■ **Task list**:
[A] Decide whether each statement (i), (ii), (iii) agrees with the article on insurance agent Debbie Aragon. Answer yes or no for each, and quote the words from the article that decide it.
(i) Aragon contacts people in her client database who will turn 65 within the next three months.
(ii) Medicare supplement plans are included in the annual Affordable Care Act open enrollment period.
(iii) Aragon will talk about the Medicare process only with her own clients.
[B] Continue the article on insurance agent Debbie Aragon from the point where it stops.

■ **Reading passage**:
=== Begin Enclosure ===

Debbie Aragon is a State Farm insurance agent who does her best to make sure local residents are prepared for their longevity by having the right insurance coverage in place.

From health insurance to life insurance to assisted-living coverage, Aragon said there are ways to ensure that living longer doesn’t become a burden to yourself or your loved ones.

One piece of advice from Aragon: you don’t have to wait until your senior years to think about these insurance plans. In fact, the earlier you get coverage in place, the more you can get out of it later in life when you really need it.

Here are three types of insurance that Aragon can help simplify for anyone who’s interested in learning more.

1. Supplemental Medicare coverage

“I try to demystify the Medicare process — it’s more complicated than it needs to be,” Aragon said.

Aragon reaches out to anyone in her client database who is turning 65 in the next three months to help guide them through the Medicare enrollment process, as well as supplemental coverage plans.

“Medicare is good, but it’s not comprehensive. Without a Medicare supplement, you could be spending a lot of money out-of-pocket,” she said.

Aragon helps her clients understand which supplement plan makes the most sense for each person. She also helps simplify drug coverage — Medicare Part D coverage.

“I’m more than happy to discuss this or educate people about the Medicare process whether they’re clients or not,” she said.

One of the biggest misconceptions about Medicare supplement plans is that you can switch plans easily down the road. Medicare supplement plans are not part of the annual Affordable Care Act open enrollment period, making it harder to switch plans. The pre-existing condition stipulation also doesn’t apply, unless you’re in the initial open enrollment period.

Debbie Aragon, State Farm Insurance.

“If you want to switch (Medicare supplement) plans down the road, you have to pass underwriting. If you’ve developed some medical issues, you might not be able to switch because you might not pass the supplement insurance underwriting guidelines,” Aragon said. “So you want to be with a company that’s going to be there for you, pay your claims on time and not drastically increase your premium.”

=== End Enclosure ===

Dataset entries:
=== Begin Enclosure ===

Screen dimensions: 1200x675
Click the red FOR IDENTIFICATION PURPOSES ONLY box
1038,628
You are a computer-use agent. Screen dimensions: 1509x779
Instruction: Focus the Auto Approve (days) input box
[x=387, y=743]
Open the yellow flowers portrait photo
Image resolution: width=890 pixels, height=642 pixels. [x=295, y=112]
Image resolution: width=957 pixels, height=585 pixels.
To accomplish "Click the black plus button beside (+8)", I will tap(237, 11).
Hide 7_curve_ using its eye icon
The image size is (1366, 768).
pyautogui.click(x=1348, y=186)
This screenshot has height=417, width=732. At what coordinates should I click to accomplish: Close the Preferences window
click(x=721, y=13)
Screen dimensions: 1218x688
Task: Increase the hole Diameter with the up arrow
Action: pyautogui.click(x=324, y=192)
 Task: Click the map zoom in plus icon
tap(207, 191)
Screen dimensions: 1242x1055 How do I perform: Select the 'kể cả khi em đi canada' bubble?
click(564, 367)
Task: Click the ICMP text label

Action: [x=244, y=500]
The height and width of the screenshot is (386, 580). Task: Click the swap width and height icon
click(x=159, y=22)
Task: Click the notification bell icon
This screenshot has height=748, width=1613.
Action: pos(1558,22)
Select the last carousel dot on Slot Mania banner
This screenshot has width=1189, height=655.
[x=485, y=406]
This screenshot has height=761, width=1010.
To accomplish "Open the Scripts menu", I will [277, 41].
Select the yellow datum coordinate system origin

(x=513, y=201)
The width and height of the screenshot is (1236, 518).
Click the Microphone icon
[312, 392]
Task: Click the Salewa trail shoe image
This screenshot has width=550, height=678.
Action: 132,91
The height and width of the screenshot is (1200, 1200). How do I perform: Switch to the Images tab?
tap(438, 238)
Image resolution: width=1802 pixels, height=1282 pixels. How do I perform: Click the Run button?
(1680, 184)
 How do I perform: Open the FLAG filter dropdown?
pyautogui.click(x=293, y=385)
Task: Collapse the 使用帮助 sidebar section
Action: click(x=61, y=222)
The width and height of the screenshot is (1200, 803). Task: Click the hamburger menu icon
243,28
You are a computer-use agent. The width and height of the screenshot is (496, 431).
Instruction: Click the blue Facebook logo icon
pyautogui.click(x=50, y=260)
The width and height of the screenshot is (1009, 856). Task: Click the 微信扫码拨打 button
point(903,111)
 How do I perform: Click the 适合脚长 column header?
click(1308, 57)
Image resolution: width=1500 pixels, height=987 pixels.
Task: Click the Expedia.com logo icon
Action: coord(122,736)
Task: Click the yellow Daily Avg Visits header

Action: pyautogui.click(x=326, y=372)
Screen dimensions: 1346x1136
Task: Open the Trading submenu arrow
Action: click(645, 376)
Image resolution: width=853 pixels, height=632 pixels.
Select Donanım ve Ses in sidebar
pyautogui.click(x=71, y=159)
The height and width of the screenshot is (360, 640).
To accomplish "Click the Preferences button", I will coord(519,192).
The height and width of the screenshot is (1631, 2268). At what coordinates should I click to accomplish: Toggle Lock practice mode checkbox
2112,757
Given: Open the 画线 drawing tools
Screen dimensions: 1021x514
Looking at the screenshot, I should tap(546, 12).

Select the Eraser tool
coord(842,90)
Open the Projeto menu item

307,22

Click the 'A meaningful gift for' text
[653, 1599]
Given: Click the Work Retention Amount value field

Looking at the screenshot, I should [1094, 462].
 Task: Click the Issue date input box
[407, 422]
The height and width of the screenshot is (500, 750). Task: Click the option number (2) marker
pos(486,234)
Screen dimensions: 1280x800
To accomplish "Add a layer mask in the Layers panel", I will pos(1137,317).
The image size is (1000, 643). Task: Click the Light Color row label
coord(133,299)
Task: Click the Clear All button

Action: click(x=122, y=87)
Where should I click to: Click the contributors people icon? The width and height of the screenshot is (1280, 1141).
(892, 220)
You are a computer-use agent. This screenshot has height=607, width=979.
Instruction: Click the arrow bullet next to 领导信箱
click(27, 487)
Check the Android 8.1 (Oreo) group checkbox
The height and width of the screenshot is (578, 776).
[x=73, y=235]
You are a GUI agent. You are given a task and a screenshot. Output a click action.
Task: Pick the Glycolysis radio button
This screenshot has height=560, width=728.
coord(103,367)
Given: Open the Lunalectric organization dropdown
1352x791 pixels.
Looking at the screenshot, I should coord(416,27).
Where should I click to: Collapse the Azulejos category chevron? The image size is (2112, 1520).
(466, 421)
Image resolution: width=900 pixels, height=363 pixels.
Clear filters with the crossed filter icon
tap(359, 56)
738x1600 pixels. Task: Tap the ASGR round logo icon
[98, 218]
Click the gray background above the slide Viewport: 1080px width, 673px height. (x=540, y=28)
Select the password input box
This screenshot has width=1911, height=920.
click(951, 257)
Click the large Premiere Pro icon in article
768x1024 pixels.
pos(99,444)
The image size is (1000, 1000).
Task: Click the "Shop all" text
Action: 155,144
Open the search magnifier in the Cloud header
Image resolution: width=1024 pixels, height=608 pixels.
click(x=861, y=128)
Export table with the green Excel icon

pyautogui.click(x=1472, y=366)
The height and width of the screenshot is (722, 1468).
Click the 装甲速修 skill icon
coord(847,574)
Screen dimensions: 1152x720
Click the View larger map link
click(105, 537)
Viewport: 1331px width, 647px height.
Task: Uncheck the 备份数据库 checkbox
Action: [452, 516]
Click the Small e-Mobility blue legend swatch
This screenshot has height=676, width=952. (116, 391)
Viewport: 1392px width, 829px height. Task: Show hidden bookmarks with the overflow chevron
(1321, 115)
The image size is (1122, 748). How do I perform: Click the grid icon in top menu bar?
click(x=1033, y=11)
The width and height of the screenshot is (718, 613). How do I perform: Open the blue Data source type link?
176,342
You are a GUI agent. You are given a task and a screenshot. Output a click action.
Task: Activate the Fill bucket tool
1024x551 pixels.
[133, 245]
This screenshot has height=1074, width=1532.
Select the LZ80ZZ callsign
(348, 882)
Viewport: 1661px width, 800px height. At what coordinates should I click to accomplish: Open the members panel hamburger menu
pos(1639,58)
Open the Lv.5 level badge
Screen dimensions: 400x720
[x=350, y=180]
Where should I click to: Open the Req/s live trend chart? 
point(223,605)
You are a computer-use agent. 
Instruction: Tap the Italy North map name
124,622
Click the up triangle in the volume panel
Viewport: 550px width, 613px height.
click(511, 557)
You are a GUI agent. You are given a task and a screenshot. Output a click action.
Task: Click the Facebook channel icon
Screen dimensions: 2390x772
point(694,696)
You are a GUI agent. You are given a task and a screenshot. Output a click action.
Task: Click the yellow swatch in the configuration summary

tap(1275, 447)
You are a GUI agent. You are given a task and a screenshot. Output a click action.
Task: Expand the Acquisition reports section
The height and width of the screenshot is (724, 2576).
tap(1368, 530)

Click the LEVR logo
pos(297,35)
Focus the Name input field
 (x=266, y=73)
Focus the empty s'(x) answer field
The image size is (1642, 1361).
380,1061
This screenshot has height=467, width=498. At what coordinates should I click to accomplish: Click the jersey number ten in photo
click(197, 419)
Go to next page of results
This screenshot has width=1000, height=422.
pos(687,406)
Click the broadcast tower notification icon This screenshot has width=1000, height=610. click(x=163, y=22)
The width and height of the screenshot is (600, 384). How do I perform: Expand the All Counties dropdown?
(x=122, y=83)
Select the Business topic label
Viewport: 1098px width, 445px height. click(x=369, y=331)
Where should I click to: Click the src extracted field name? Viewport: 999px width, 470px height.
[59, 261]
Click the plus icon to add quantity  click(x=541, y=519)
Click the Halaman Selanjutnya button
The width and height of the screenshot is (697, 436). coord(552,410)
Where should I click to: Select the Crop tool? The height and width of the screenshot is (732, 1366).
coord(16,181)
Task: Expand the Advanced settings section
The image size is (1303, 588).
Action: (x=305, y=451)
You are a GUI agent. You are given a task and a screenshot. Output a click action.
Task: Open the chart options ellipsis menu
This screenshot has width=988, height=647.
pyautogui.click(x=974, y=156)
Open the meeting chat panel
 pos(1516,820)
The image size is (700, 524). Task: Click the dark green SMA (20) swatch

=== End Enclosure ===

■ **Per-task outputs**:
[A]
(i) Yes: "Aragon reaches out to anyone in her client database who is turning 65 in the next three months"
(ii) No: "Medicare supplement plans are not part of the annual Affordable Care Act open enrollment period"
(iii) No: "I’m more than happy to discuss this or educate people about the Medicare process whether they’re clients or not"

[B]
2. Life insurance with a flexible care benefit rider

If you’re 50+ years old and you’re shopping for long-term care insurance to cover assisted living or nursing home costs, that can get extremely expensive, Aragon said. Many insurance companies, including State Farm, aren’t even offering that type of coverage anymore.

From the insured’s perspective, this type of policy is risky because you might end up paying a lot of money for the premium and never using the benefit.

“That money you’ve spent on the premium is lost and you don’t get anything back,” Aragon said.

This is where a universal life insurance policy with a flexible care benefit comes into play. If you end up needing assisted living or nursing home care, you can borrow against a portion of the death benefit on the life insurance coverage to pay for that care.

For example, if the death benefit on your life insurance policy pays out $500,000, but you borrow $150,000 of that money to cover nursing home care, the death benefit would now equal $350,000.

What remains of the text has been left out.